When US authorities announced their criminal case in 2015 and charged dozens of powerful officials and marketing executives on charges including racketeering, telephony fraud and money laundering conspiracy, prosecutors made it clear that they saw the football organizations as victims co-opted by dishonest operators.
Lawyers from FIFA, Conmebol and Concacaf continued to fight to control the perception of prosecutors and the public, trying to distance the organizations from the accused criminals; cooperate with the authorities; and empower the sports organizations as victims powerless against the fraud of their top leaders.
In a 2016 lawsuit, FIFA lawyers argued that the organization had lost at least $28 million to 20 football officials in 12 years, along with other incalculable costs.
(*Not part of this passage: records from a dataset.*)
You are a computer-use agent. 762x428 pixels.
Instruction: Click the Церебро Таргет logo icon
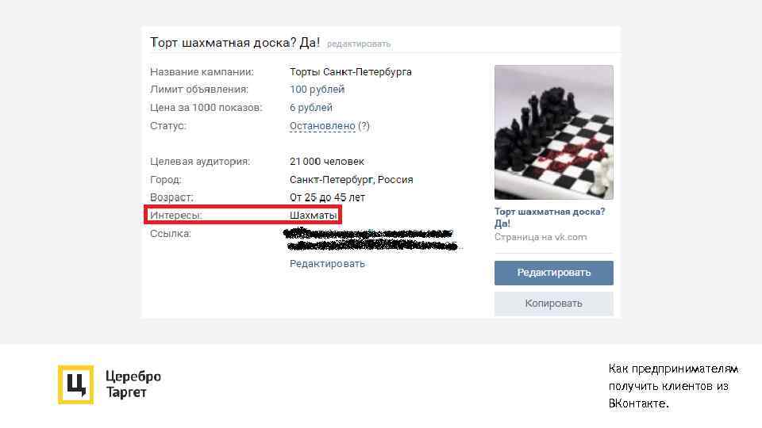pos(76,384)

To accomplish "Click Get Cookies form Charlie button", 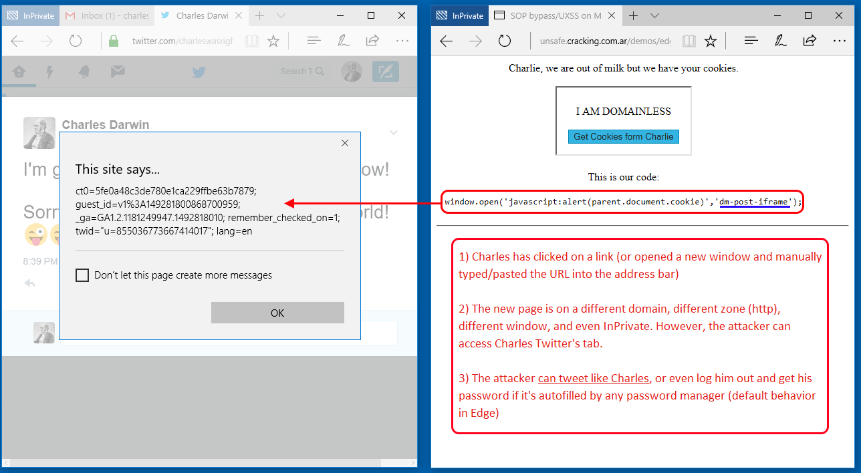I will point(623,137).
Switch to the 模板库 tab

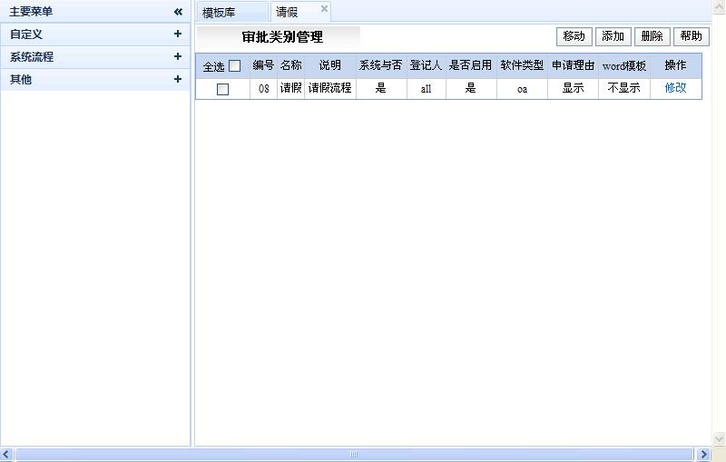coord(219,13)

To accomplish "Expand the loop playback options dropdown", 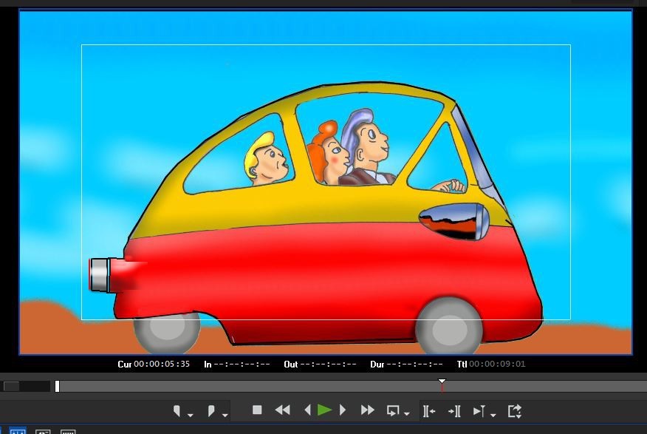I will [407, 414].
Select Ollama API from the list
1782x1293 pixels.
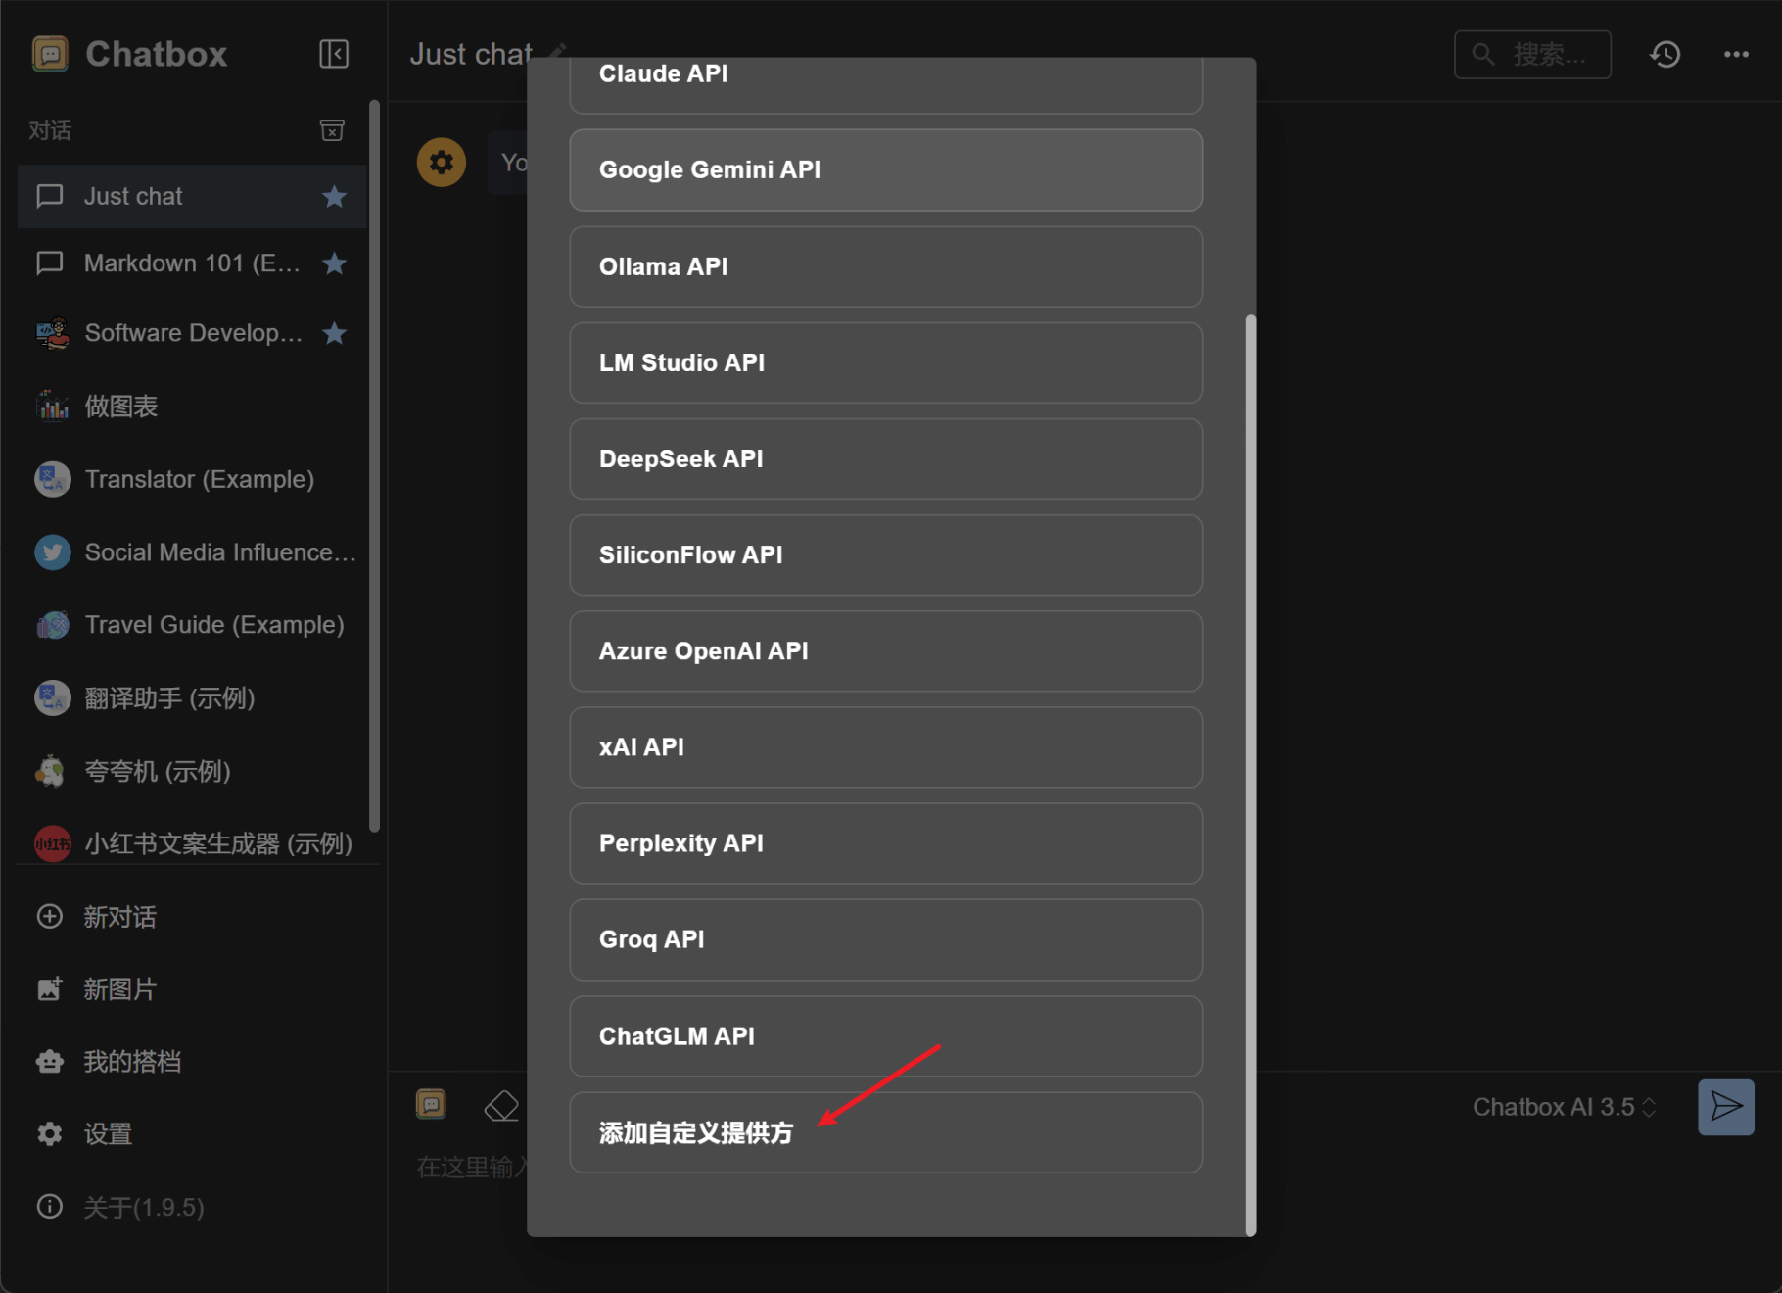click(885, 266)
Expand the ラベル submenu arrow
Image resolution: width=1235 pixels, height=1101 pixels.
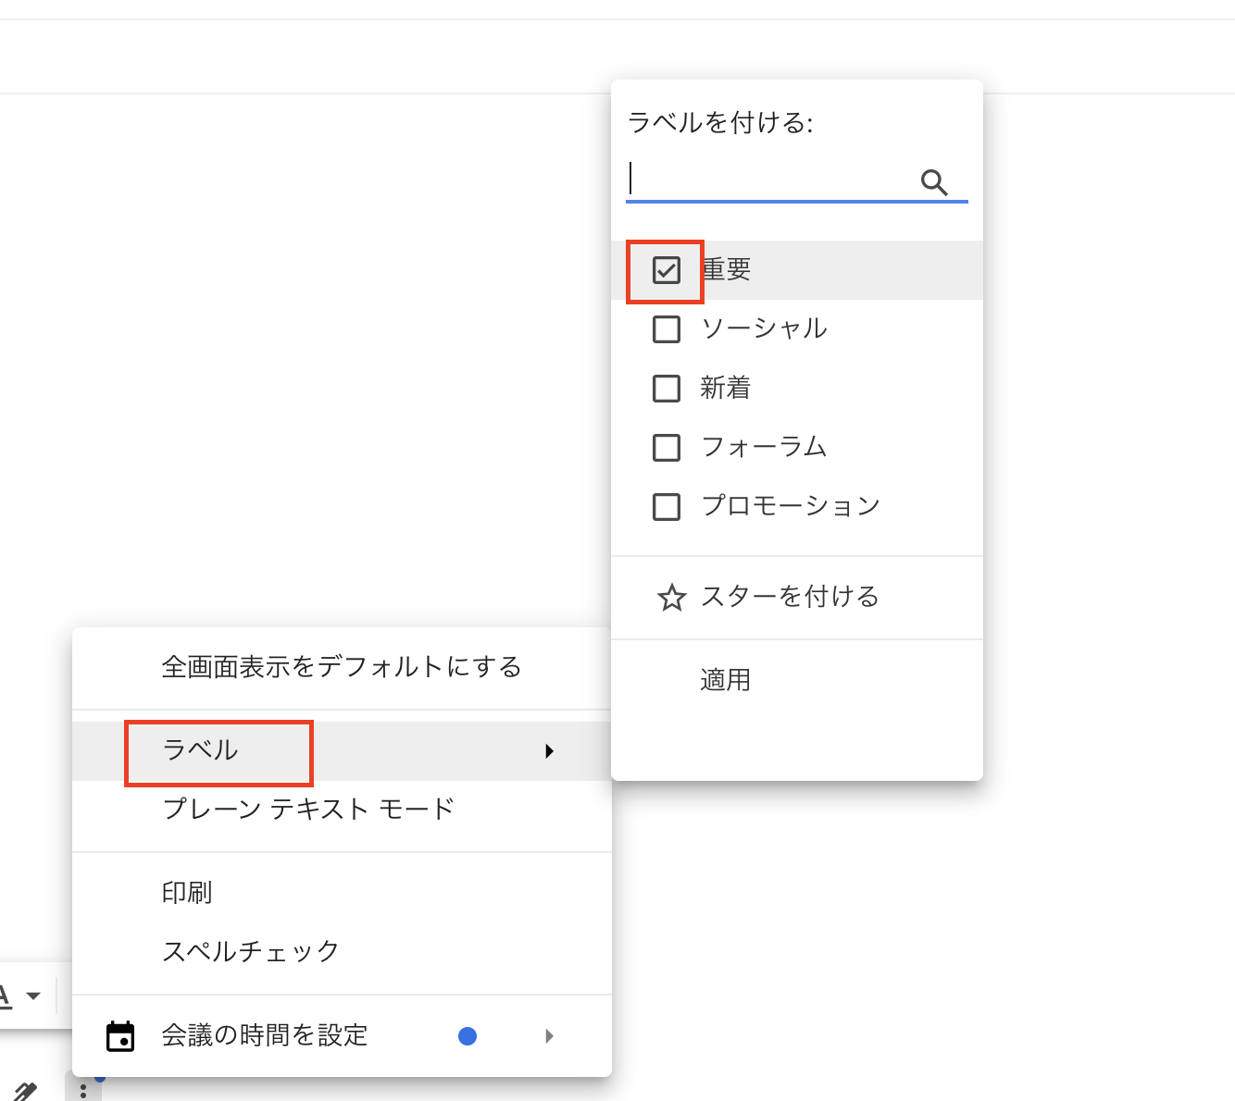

Through other channels, Conmebol has already recovered millions of dollars. In July, it said it had received more than $1.7 million from Swiss authorities, money held in a personal account of a former secretary general of Conmebol. That money was in addition to the $55 million the organization said it had already recovered from the accounts of other former officials.
In the years since it came to the fore with luxury hotel raids in 2015, the FIFA case, one of the largest criminal charges in America when it was announced, has progressed, even as public attention to the proceedings and to corruption in global football has declined.
This week, Reynaldo Vasquez, El Salvador’s former top football official who was indicted in 2015, pleaded guilty in federal court in Brooklyn. Earlier this year, prosecutors announced that Swiss bank Julius Baer had agreed to pay more than $79 million in fines for its role in money laundering in the scandal.
Yet, years later, key figures have still not been convicted or convicted, and some former officials are still at large. One, Marco Polo del Nero, the former head of the Brazilian Football Federation, was recently taken in while he appeared to be running the federation’s affairs, despite FIFA banning him for life from working in organized football.
When announcing the new conviction this week, U.S. law enforcement officials telegraphed that they were still watching the sport, and Tuesday’s announcement underscored that.
“From the outset,” United States Acting United States Attorney for the Eastern District of New York, Jacquelyn M. Kasulis, said in a statement, “this investigation and prosecution have been focused on bringing wrongdoers to justice and redressing wrongful acts.” gains obtained, which work for the sake of the beautiful game.”